Tuesday, June 20, 2006

Where It Breaks Down

I am quickly learning that the majority of problems in relationships (of all kinds) result from one person assuming what the other person is thinking, OR assuming that he or she understands the problem before having bothered to listen.

Anger isn't rationale, that isn't disputed. But the feelings that led us to anger, may be rationale. The feelings that led us to feeling pain, may be rationale. Unfortunately, we sometimes confuse the rationality of the reaction with the rationality of the factors causing that reaction. This is where most men seem to write off women, and women's responses to feeling pain.

Unhelpful Phrases:
- "you are overreacting"
- "relax, you need to relax"
- "calm down"

Instead of focusing on soothing a person, we sometimes immediately initiate a counter-attack of excuses. But this approach is wrong, for several reasons. (1) If you have already hurt someone, and you can see they are in pain, that person doesn't want to hear your excuses for that behavior (2) a person in this state cannot understand an excuse, because all they feel is pain (3) it doesn't really matter why the person is hurt, it matters IN THE MOMENT that they are hurt, and that they are looking for caring words and not excuses.
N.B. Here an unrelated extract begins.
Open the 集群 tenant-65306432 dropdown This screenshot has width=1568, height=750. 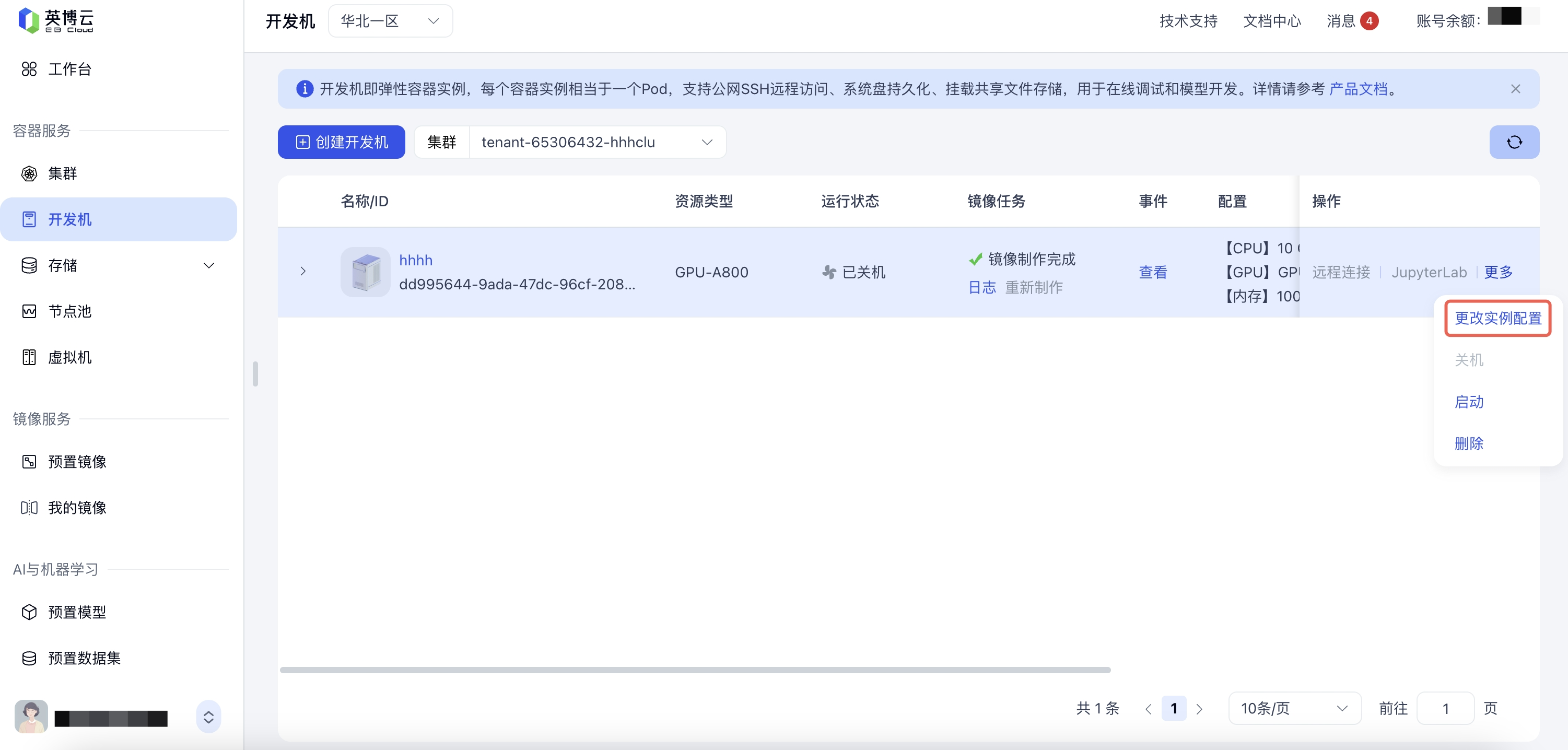pos(596,142)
The unfortunate result of these situations is that an argument is created when both parties aren't able to discuss the matter rationally, one being blinded by pain, and the other blinded by a defensive attitude.

But even when things have settled, and emotions have balanced, the next big problem occurs: one person assumes they already understand the problem before listening, OR they prematurely assert understanding after having feigned an open mind.

5 comments:

Renegade Eye said...

the next thing is guilt points; you did this, this, this and this, as well.

Anonymous said...

Matthew 12: 36-37
36 But I tell you that men will have to give account on the day of judgment for every careless word they have spoken. 37 For by your words you will be acquitted, and by your words you will be condemned."
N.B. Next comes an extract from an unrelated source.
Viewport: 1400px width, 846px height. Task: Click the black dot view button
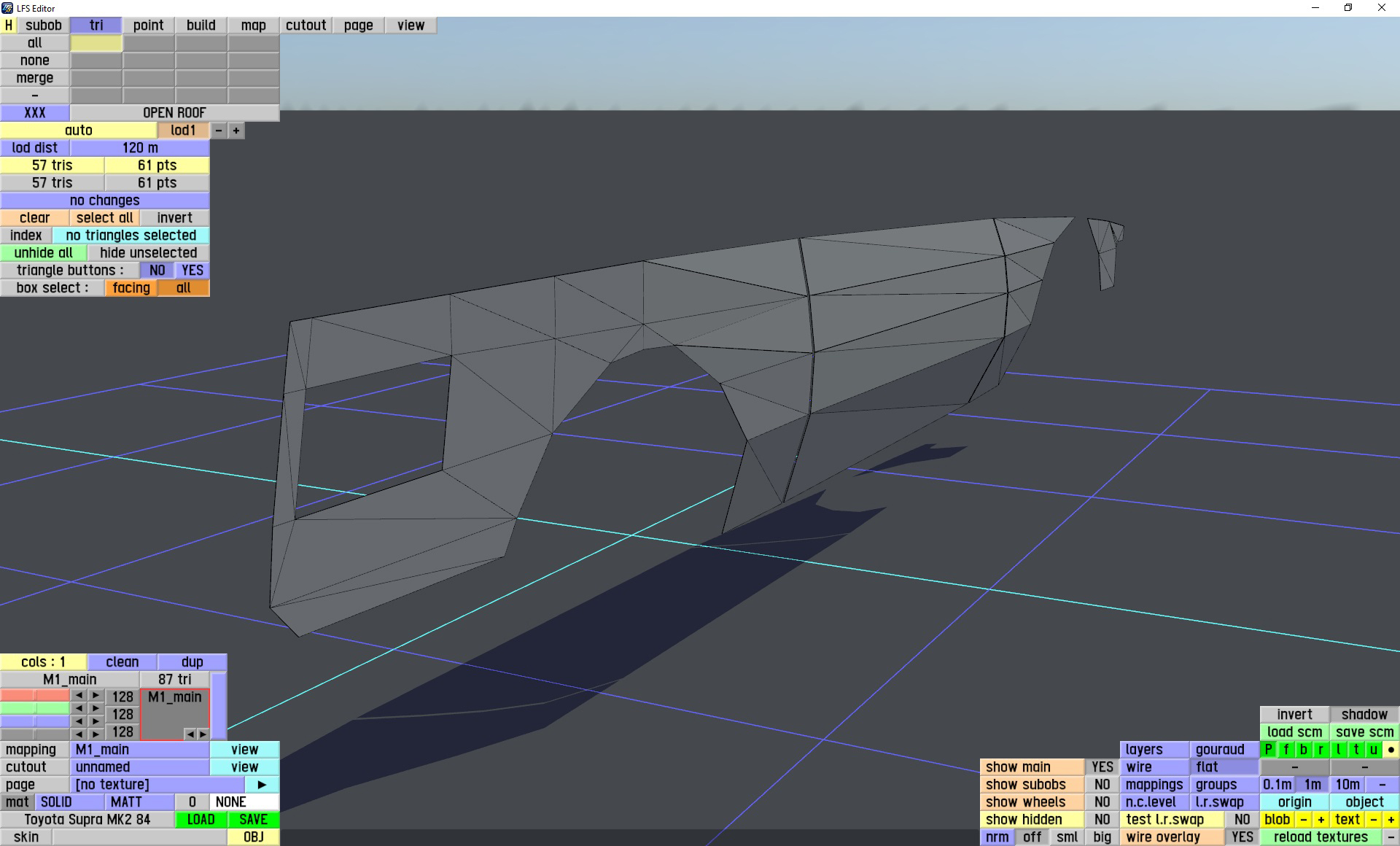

This gives me peace when "feeling" hurts too much.

ella said...

THank you for your comments.

The passage seems to say that before entering heaven every man will have to explain those careless words spoken to others.

My post is getting at something different. My goal is to end the carelessness in specific situations so that my relationships may stay strong while I am on this earth.
Jesus was proactive, he wanted to change behaviors on earth, not just offer forgiveness to those entering heaven.

The passage could not give me peace, because my peace comes from seeing growth and positive change.

P.S. If you have a blogger account I would enjoy knowing who you are. That way I can read your blog as well!

Anonymous said...

I hear your point in all aspects and I agree that being pro-active is best. Sometimes there is no "pro-active" and the growth and positive change only come from within - I walk away knowing myself and vowing to be who I am. The passage is my way of finding peace in that moment when pain becomes unbearable and tears are not enough.

May all your relationships be filled with growth and positive change.

Peace,
Kat of Kathmandu
No blog - just a surfer

ella said...

Kat,

THanks for your reply. Perhaps you should get a blog! How did you find my blog? I don't have all that many readers b/c I have little time to post regularly.